→ REQUIREMENTS
1. In the cabin winterization article, how many years have the owners owned the cabin?
2. Rewrite the stretch of the cabin winterization article from "This is not" through "maintenance visits combined.", putting "basement" in place of "crawl space".

→ SELECTED EXCERPT
┌──

Preparing Your WNC Mountain Cabin for Winter — Before You Leave It Empty
The pipes didn't freeze. The system came back in spring exactly as it had been left. The cabin was ready for the first guests of the season in early April without an emergency call, a remediation company, or a plumber trying to explain where to find the water shutoff in a house he'd never been in before.
This is not the default outcome for WNC vacation cabins left unattended through winter. It was the result of a specific list of tasks completed in November.
The cabin is above 3,500 feet in the mountains west of Asheville — the kind of elevation where winter doesn't ask for permission. The owners live in Charlotte and use the cabin through October, close it before Thanksgiving, and open it again in March. They've owned it for eleven years. In the third year of ownership, before they'd built the winterization habit, they opened it in March to find a split supply line in the crawl space and a heat pump that had been running — or trying to run — against a filter that hadn't been changed in eight months. That repair cost more than seven years of preventive maintenance visits combined.

└──

→ SUPPLIED INFORMATION
┌──

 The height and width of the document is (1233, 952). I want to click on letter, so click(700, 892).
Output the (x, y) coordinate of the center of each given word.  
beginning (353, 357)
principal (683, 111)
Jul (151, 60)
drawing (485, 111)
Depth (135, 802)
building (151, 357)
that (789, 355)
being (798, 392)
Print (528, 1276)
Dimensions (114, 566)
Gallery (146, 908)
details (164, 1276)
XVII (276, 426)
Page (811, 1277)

└──
┌──

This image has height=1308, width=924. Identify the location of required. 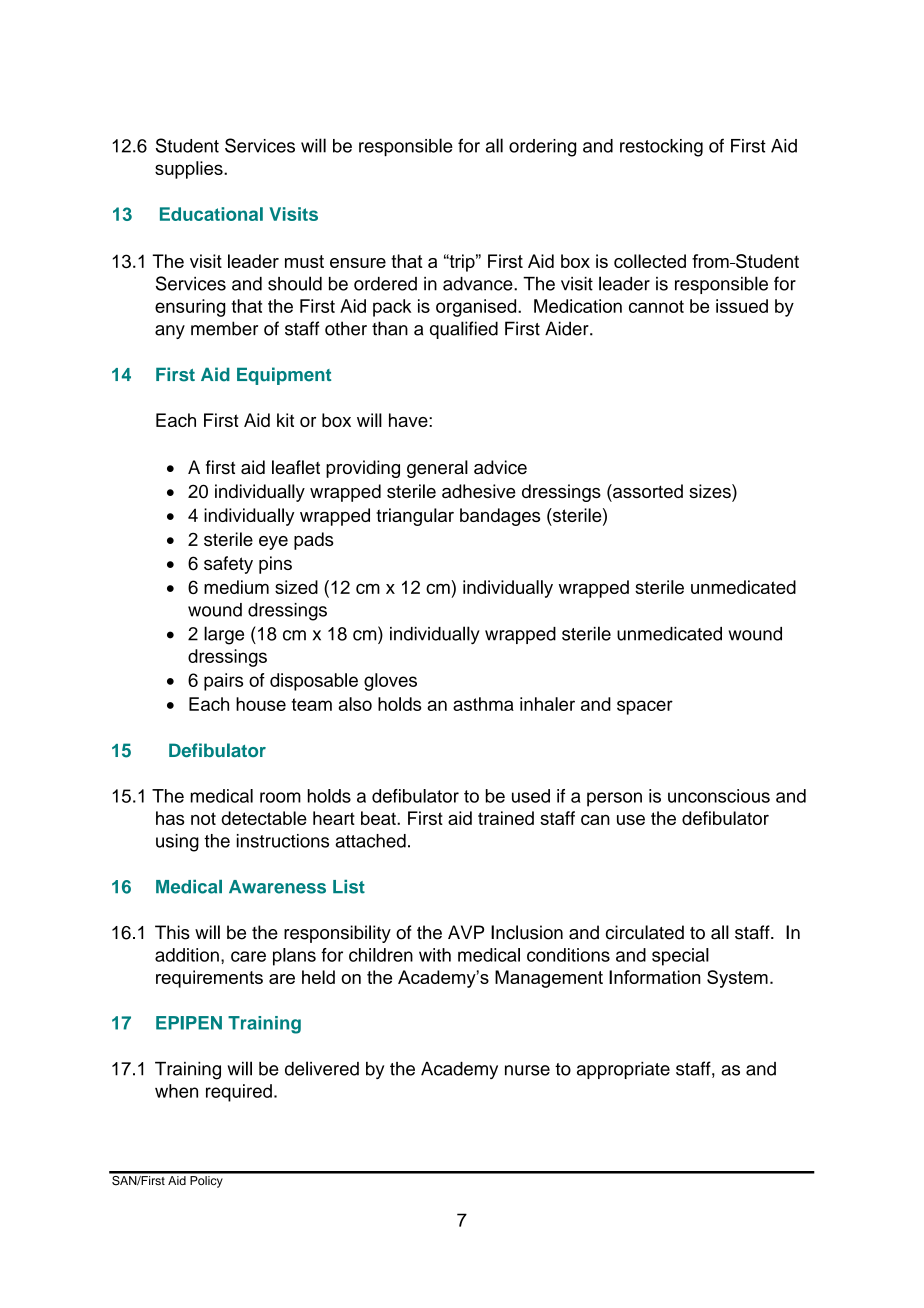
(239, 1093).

└──

→ SET OF ANSWERS
1. Eleven years.

2.
This is not the default outcome for WNC vacation cabins left unattended through winter. It was the result of a specific list of tasks completed in November.
The cabin is above 3,500 feet in the mountains west of Asheville — the kind of elevation where winter doesn't ask for permission. The owners live in Charlotte and use the cabin through October, close it before Thanksgiving, and open it again in March. They've owned it for eleven years. In the third year of ownership, before they'd built the winterization habit, they opened it in March to find a split supply line in the basement and a heat pump that had been running — or trying to run — against a filter that hadn't been changed in eight months. That repair cost more than seven years of preventive maintenance visits combined.